- What you should do
Count the lines below that contain the word "Find", and give only that number.

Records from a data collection
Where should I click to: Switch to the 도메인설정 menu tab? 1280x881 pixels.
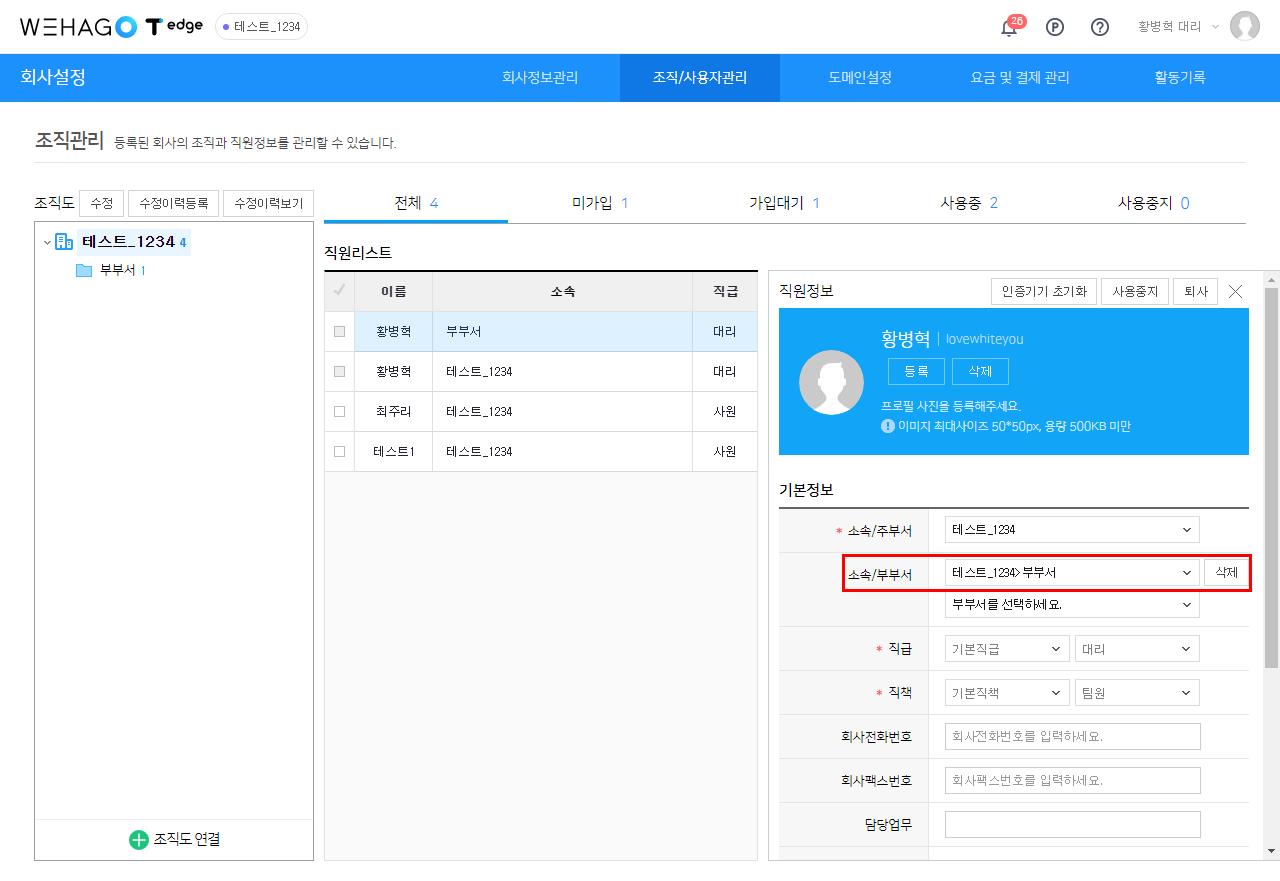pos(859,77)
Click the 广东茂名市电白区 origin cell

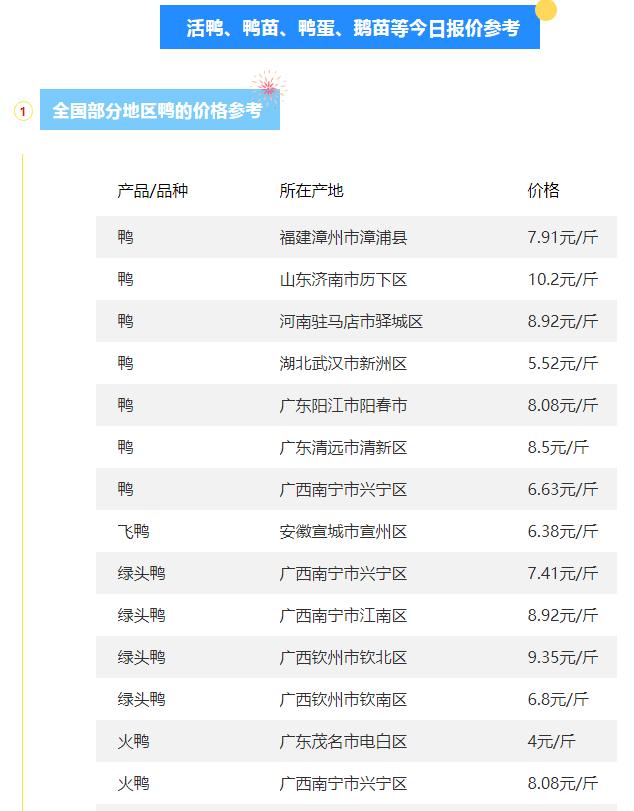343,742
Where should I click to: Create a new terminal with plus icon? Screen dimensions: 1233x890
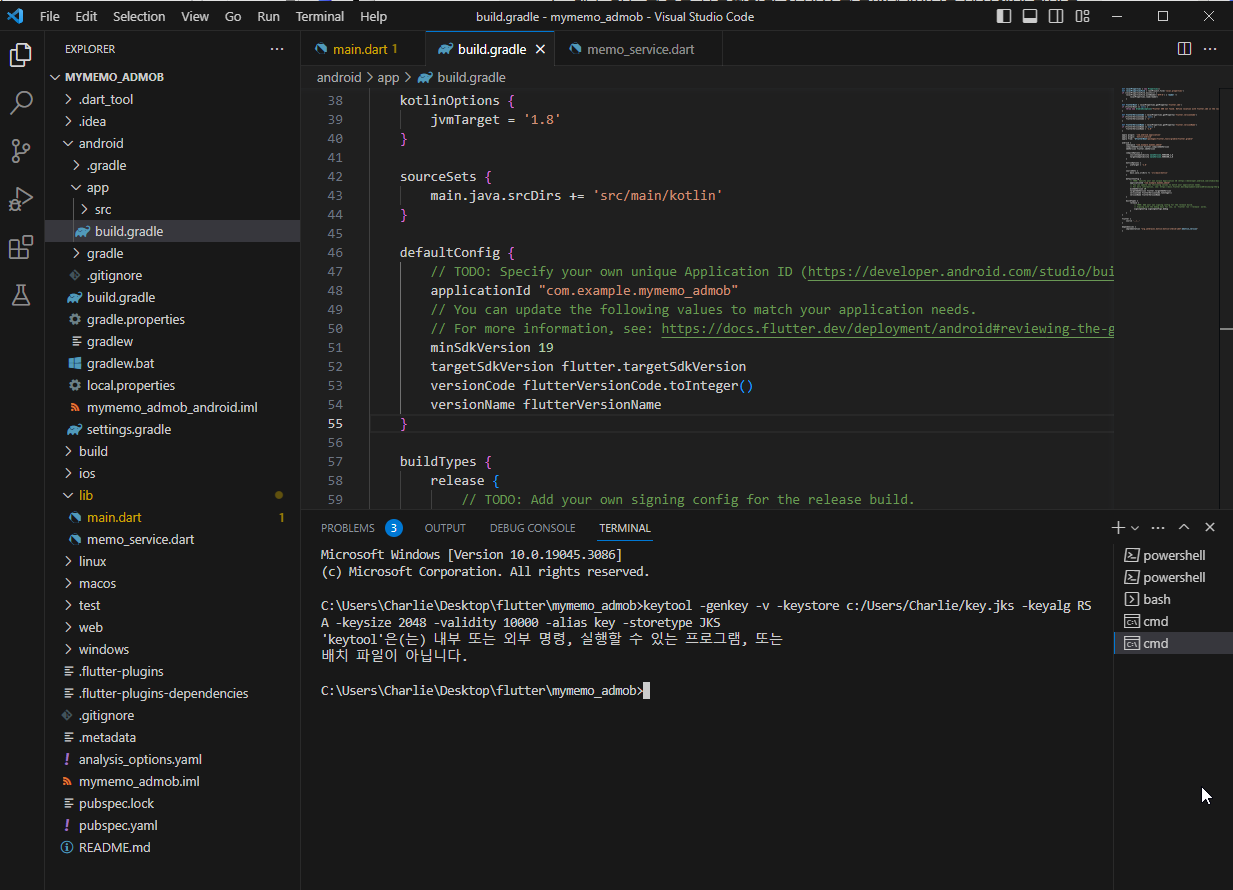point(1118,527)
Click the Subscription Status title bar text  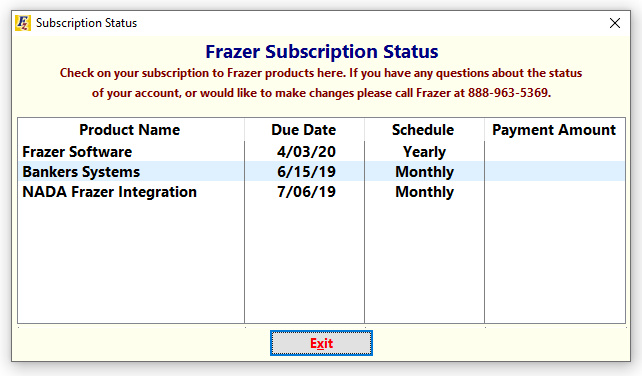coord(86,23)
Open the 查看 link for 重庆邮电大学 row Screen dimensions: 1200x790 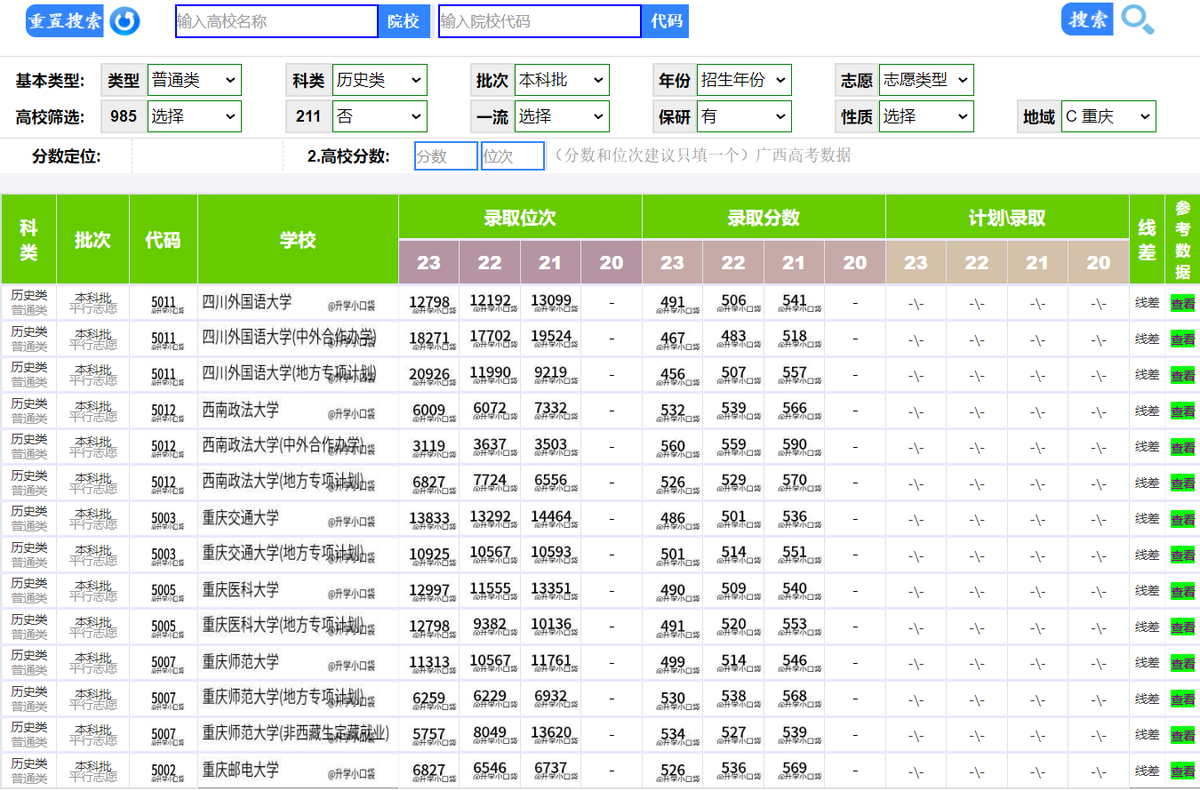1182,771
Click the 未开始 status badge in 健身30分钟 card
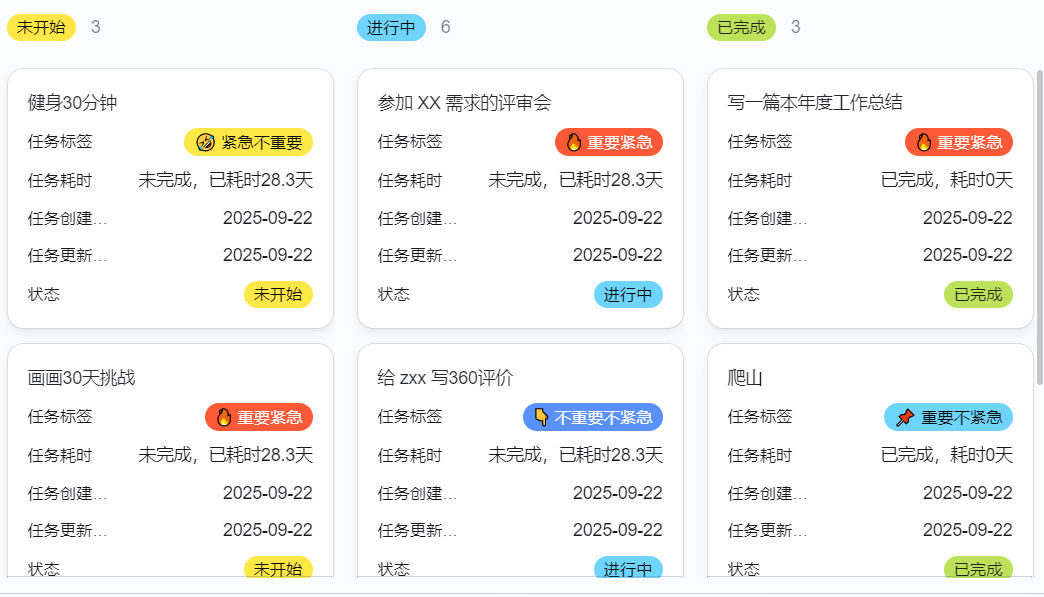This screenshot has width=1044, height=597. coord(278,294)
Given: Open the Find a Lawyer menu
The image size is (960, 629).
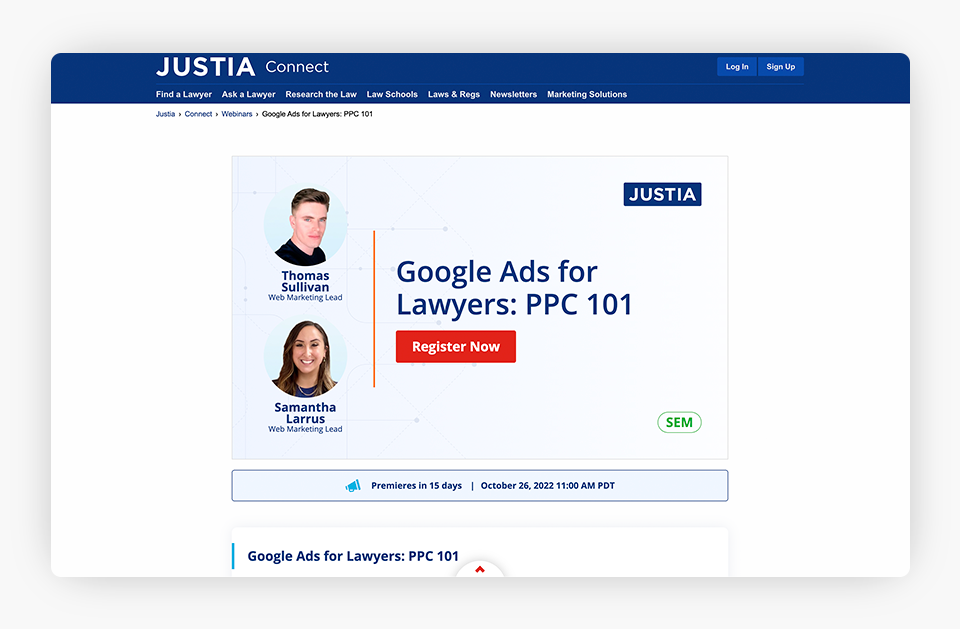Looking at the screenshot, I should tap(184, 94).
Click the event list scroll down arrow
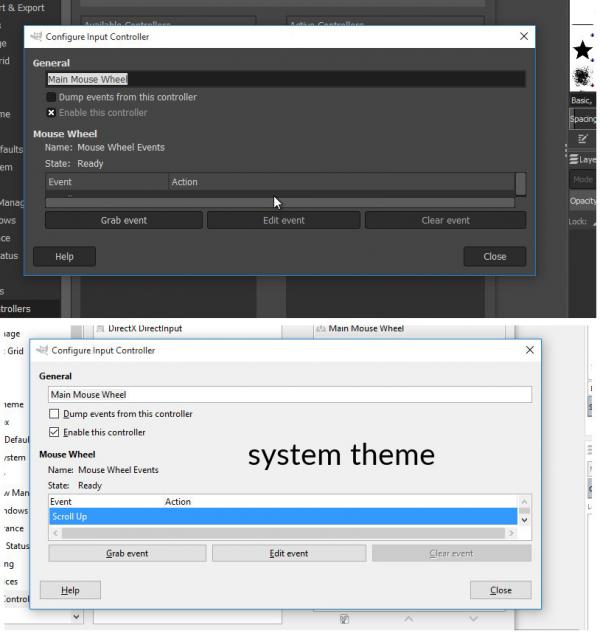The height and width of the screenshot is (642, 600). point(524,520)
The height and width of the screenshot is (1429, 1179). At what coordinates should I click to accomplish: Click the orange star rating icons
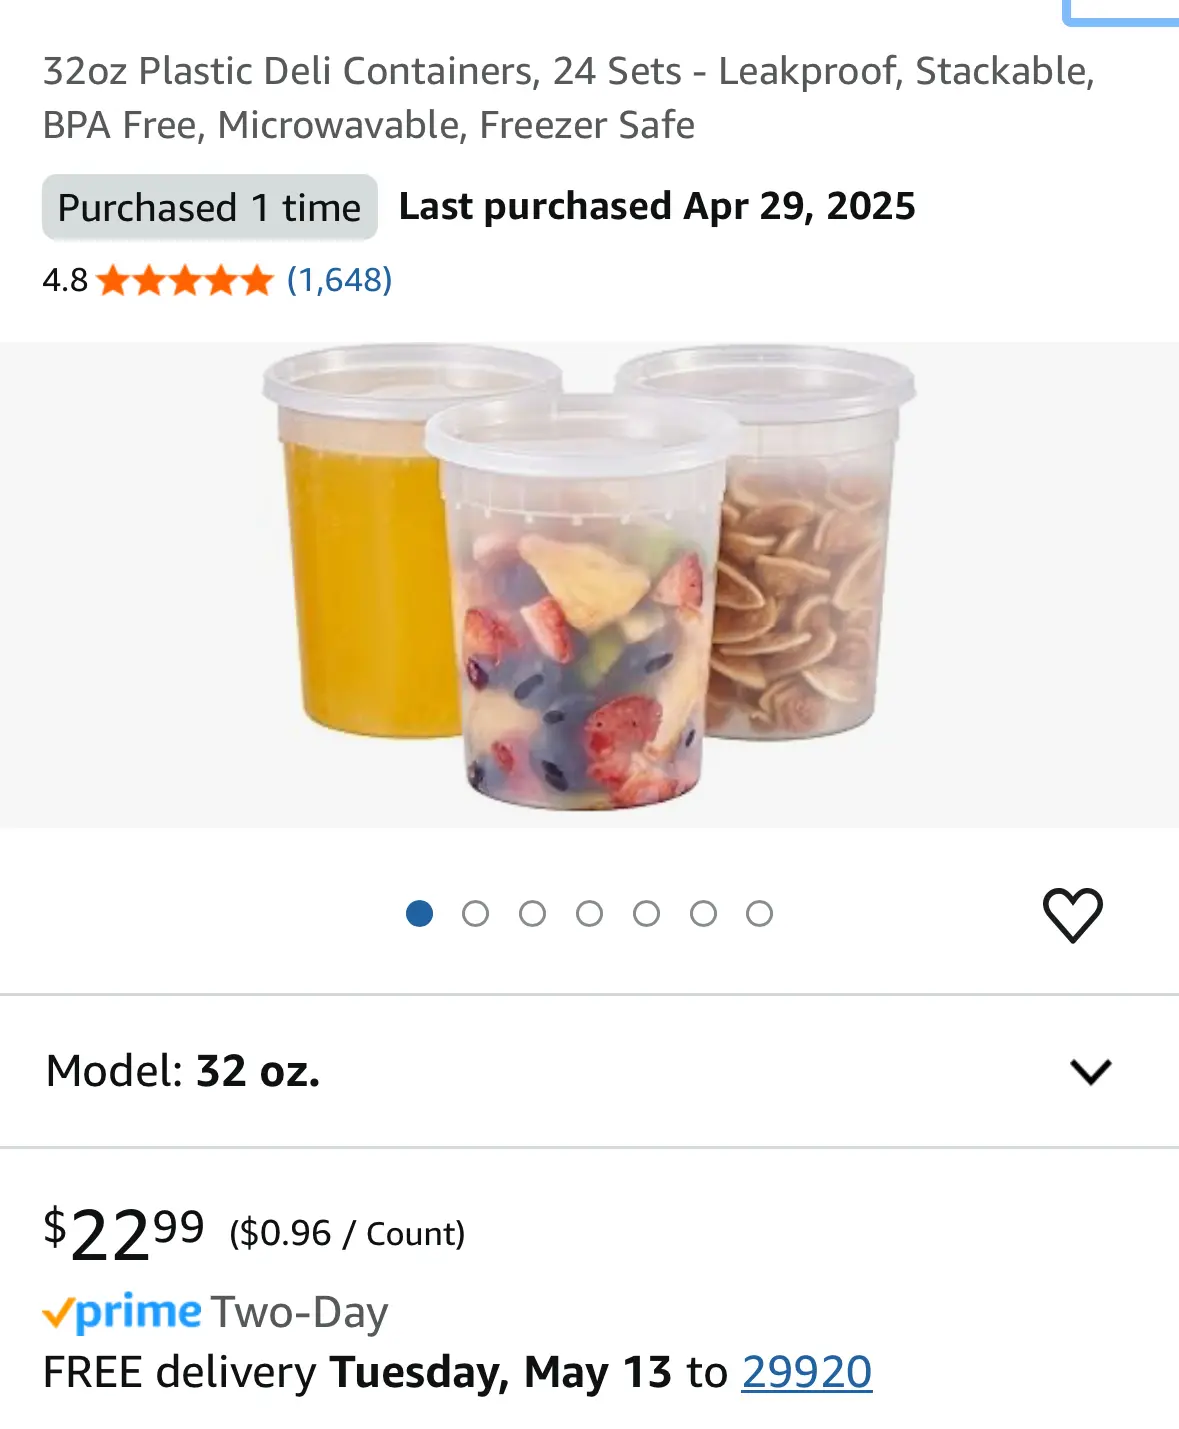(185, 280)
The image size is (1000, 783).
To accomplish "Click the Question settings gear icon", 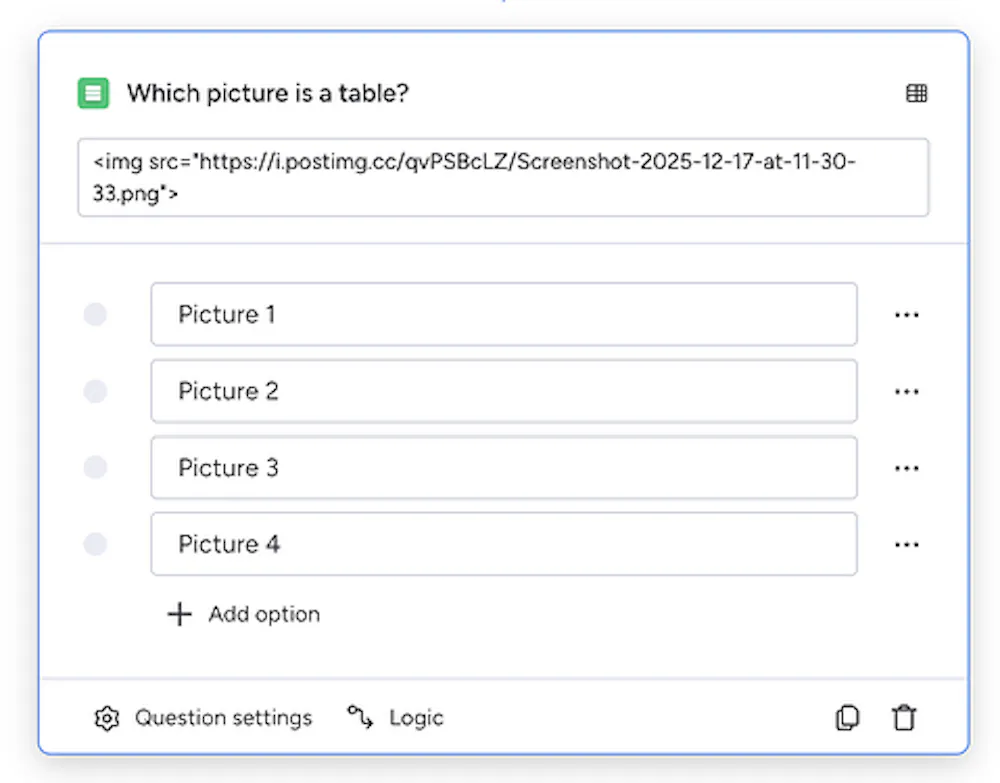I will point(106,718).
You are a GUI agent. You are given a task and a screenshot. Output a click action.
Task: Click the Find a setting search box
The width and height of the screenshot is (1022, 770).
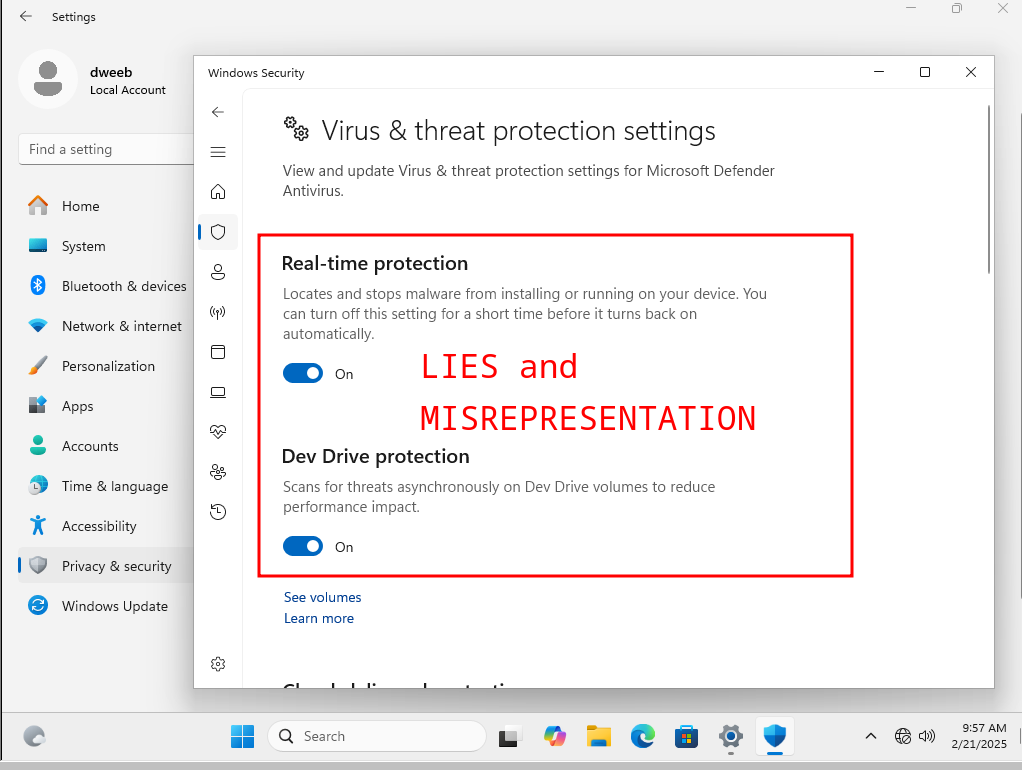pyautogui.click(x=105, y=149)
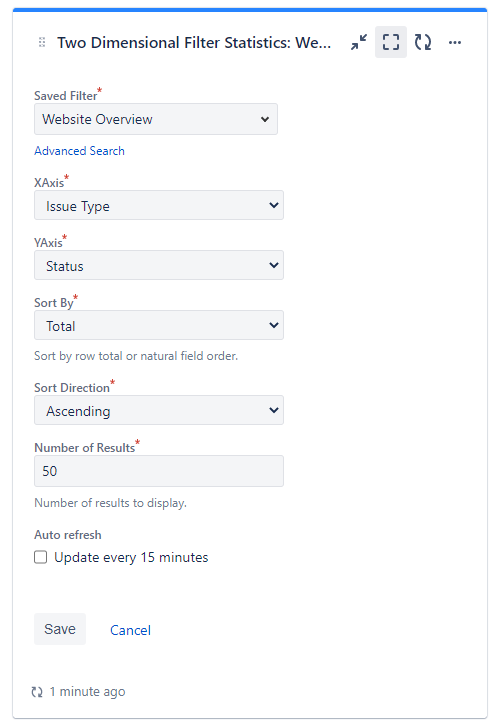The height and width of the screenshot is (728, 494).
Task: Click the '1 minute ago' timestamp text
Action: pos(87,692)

- Worked solution
2